Though corporate law varies from state to state, most state laws and the corporation’s own bylaws require that a corporation hold an annual meeting of shareholders where, at a minimum, the directors of the corporation are elected annually. Most state laws and the corporation’s bylaws require an annual meeting of the Board of Directors which usually occurs on the same day as the annual shareholder’s meeting. The annual directors meeting usually results in the election of officers of the corporation for the following year. Corporate minutes are the official records of corporate matters acted upon in a corporate meeting. Each year business owners who have a corporation will want to ensure that their annual minutes are prepared and that every meeting is documented with minutes.

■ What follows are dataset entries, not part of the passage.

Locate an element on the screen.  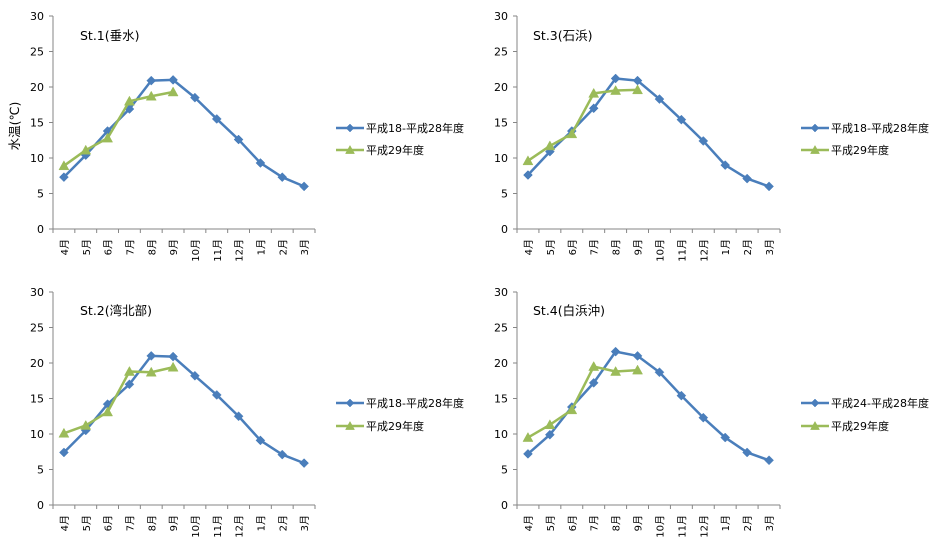
y-tick-label: 5 is located at coordinates (40, 470).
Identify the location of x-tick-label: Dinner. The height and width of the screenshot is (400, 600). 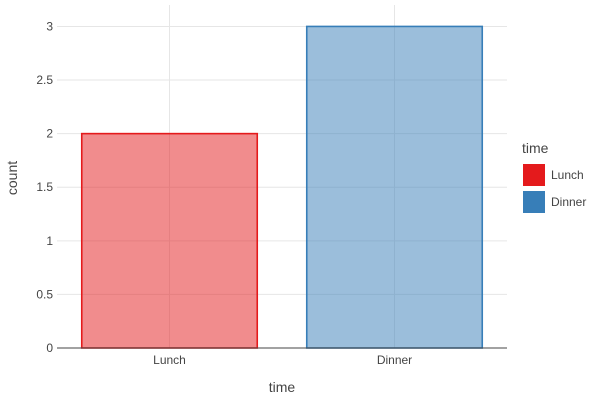
(394, 360).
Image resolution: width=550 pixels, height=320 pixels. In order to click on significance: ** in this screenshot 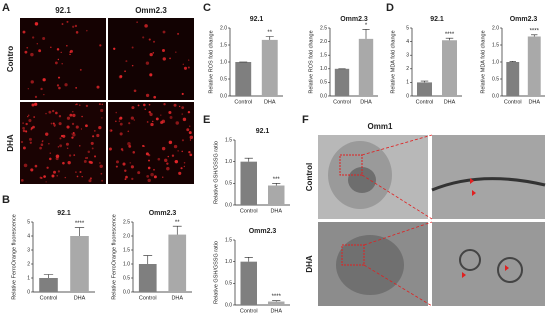, I will do `click(178, 223)`.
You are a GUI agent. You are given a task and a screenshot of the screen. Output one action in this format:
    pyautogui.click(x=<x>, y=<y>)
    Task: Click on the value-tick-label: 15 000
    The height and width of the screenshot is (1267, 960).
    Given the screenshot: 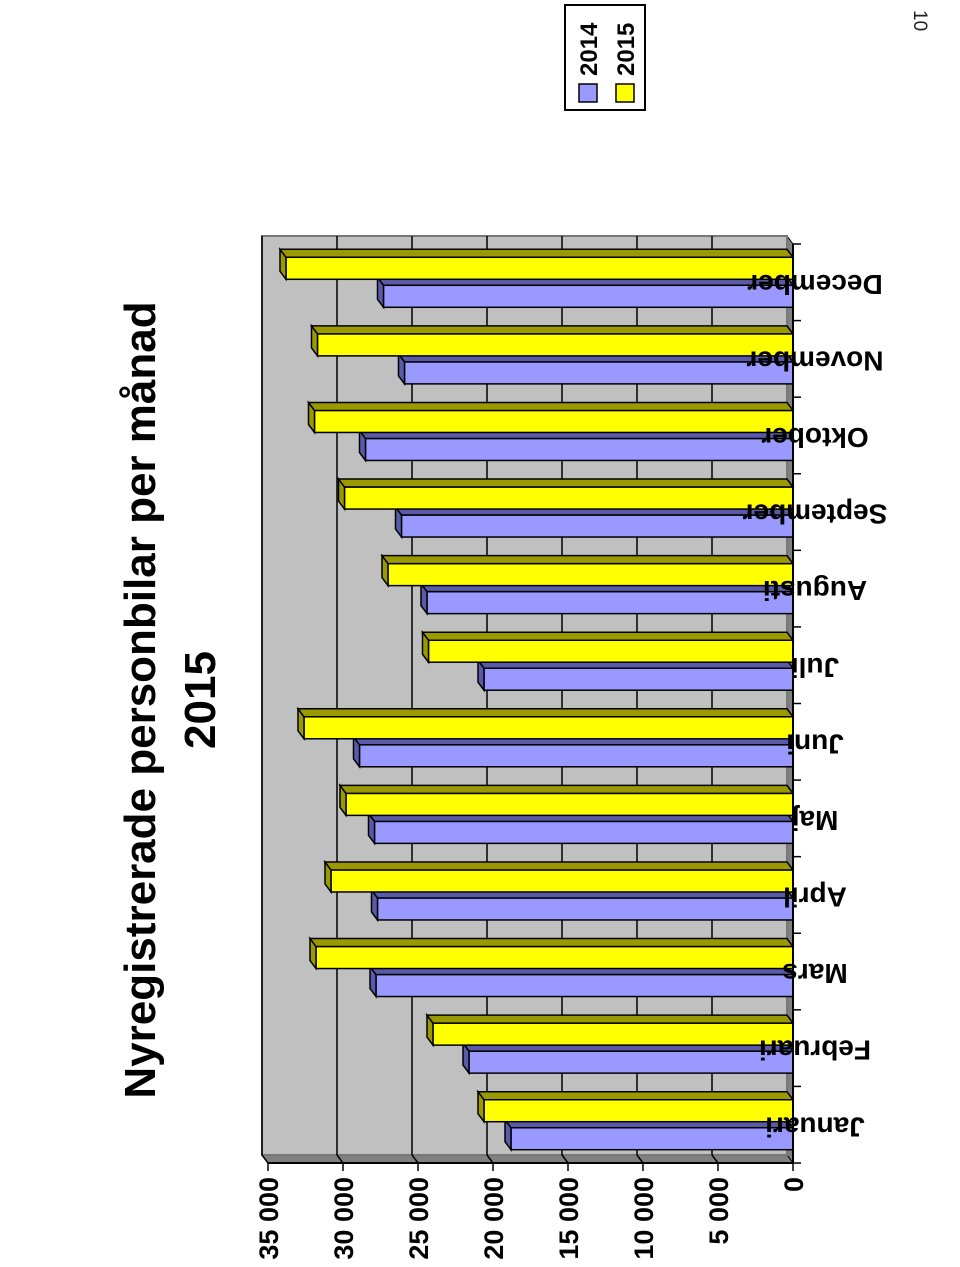 What is the action you would take?
    pyautogui.click(x=569, y=1218)
    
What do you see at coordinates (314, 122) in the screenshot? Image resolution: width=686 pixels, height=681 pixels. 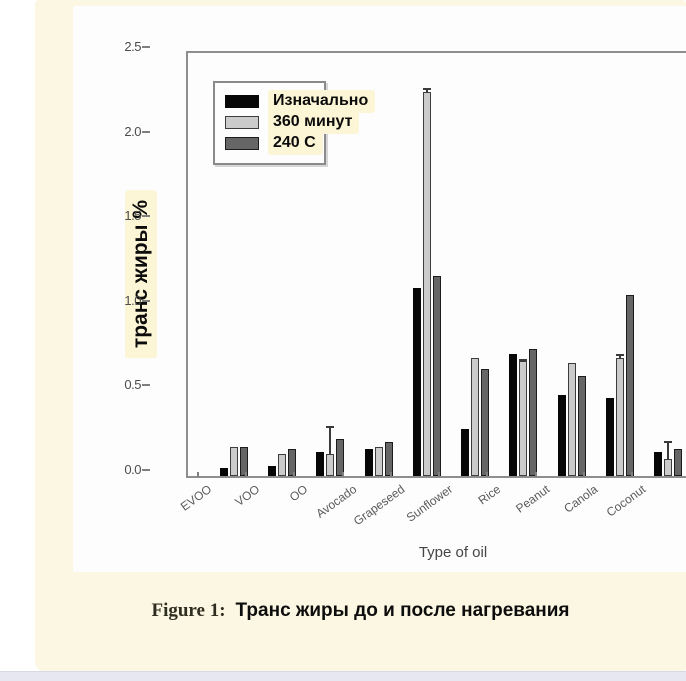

In many states, if there is only one shareholder or if all shareholders are cooperative, there are alternative methods which can be used to meet the legal requirements for valid meetings and appropriately authorized corporate actions. When there are several shareholders having disagreements, following the rules for holding corporate meetings and maintaining minutes of meetings is imperative. Corporation owners who keep annual written minutes have taken one step in complying with corporate formalities. Merely keeping annual written minutes is not a guarantee that the corporate veil cannot be pierced. However, corporation owners who are diligent in having written minutes of corporate meetings prepared and filed in the corporate minute book will have complied with one of the corporate formalities, thereby helping them to avoid becoming personally liable for their corporation’s debts.
It is easy to forget about annual meetings and corporate minutes in running a business. Minutes may be required in the event of an Internal Revenue Service audit or other governmental inquiry. Minutes may also become a condition to the corporation obtaining a loan from a bank or some other desirable benefit. Finally, minutes can become vital in the defense of a lawsuit.
A New Year Resolution should be made that proper corporate minutes will be maintained. Maintenance of proper minutes may be well worth the cost, even where the corporation consists of a single person.